In an effort to generate more comments by Dec. 1 on its request for information (RFI) on equal credit opportunity, the federal consumer financial protection agency is focusing on “limited English proficient” consumers and how they can be equitably served, according to a notice published Tuesday.
In the notice on the website of the Consumer Financial Protection Bureau (CFPB), the agency noted that 65 million people, or about 21% of the U.S. population over age five, speak a language other than English at home and that two-fifths of these have limited proficiency in English.

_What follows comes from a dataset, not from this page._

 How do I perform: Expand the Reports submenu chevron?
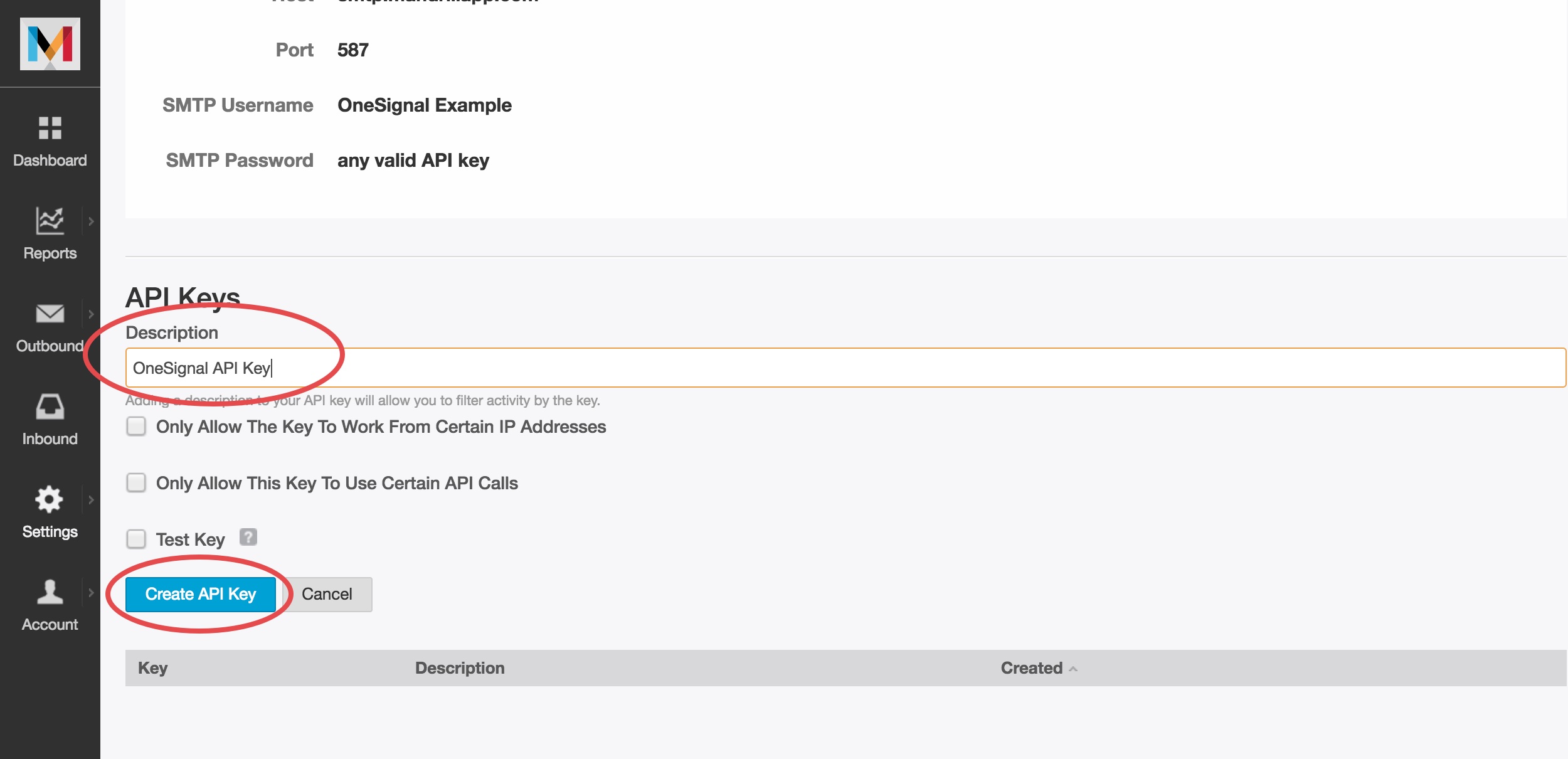pyautogui.click(x=92, y=221)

“Limited English Proficient (LEP) consumers often face numerous obstacles to accessing financial products and services, many stemming from language barriers,” the notice stated. “Financial disclosures and documents are often not available in LEP consumers’ preferred languages, and financial institutions may not have bilingual employees or access to interpretation services.”

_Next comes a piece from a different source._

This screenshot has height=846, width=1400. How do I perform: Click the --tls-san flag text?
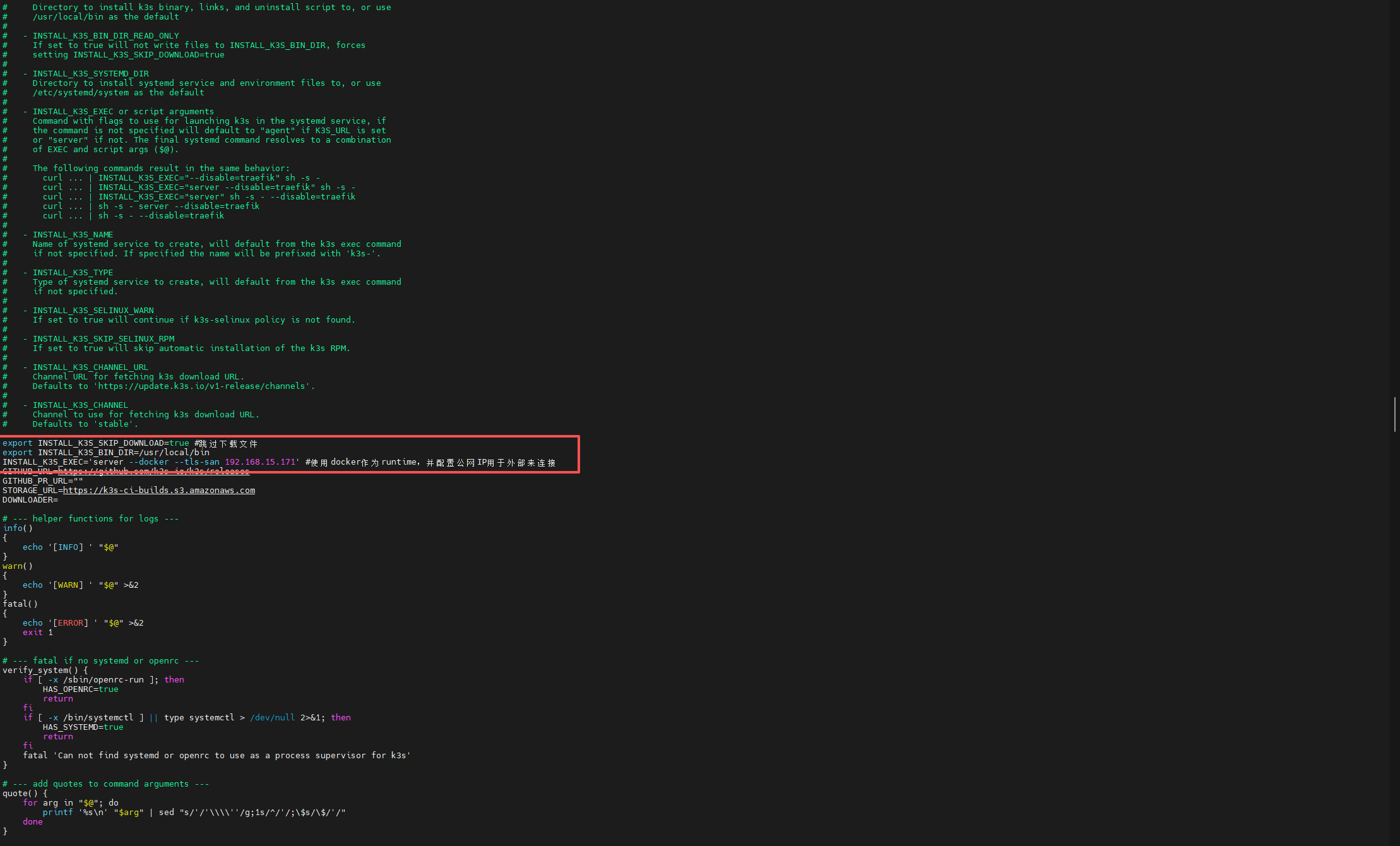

The notice indicates that the RFI issued in August by the agency on ways to prevent credit discrimination (through the Equal Credit Opportunity Act [ECOA] and Regulation B) offers a channel for commenters to influence guidance from the agency on LEP issues. Comments are due by Dec. 1.
When the bureau issued the RFI in August, it said the information provided in response to the RFI will help it to continue exploring ways to address regulatory compliance challenges while fulfilling the agency’s mission of preventing unlawful discrimination and fostering innovation. It also acknowledged the RFI was in lieu of a symposium the bureau had planned to host on ECOA issues later this year.
The ECOA and Regulation B, the bureau stated, make it unlawful for any creditor to discriminate against any applicant, with respect to any aspect of a credit transaction on the basis of race, color, religion, national origin, sex or marital status, or age; because all or part of the applicant’s income derives from any public assistance program; or because the applicant has in good faith exercised any right under the Consumer Credit Protection Act.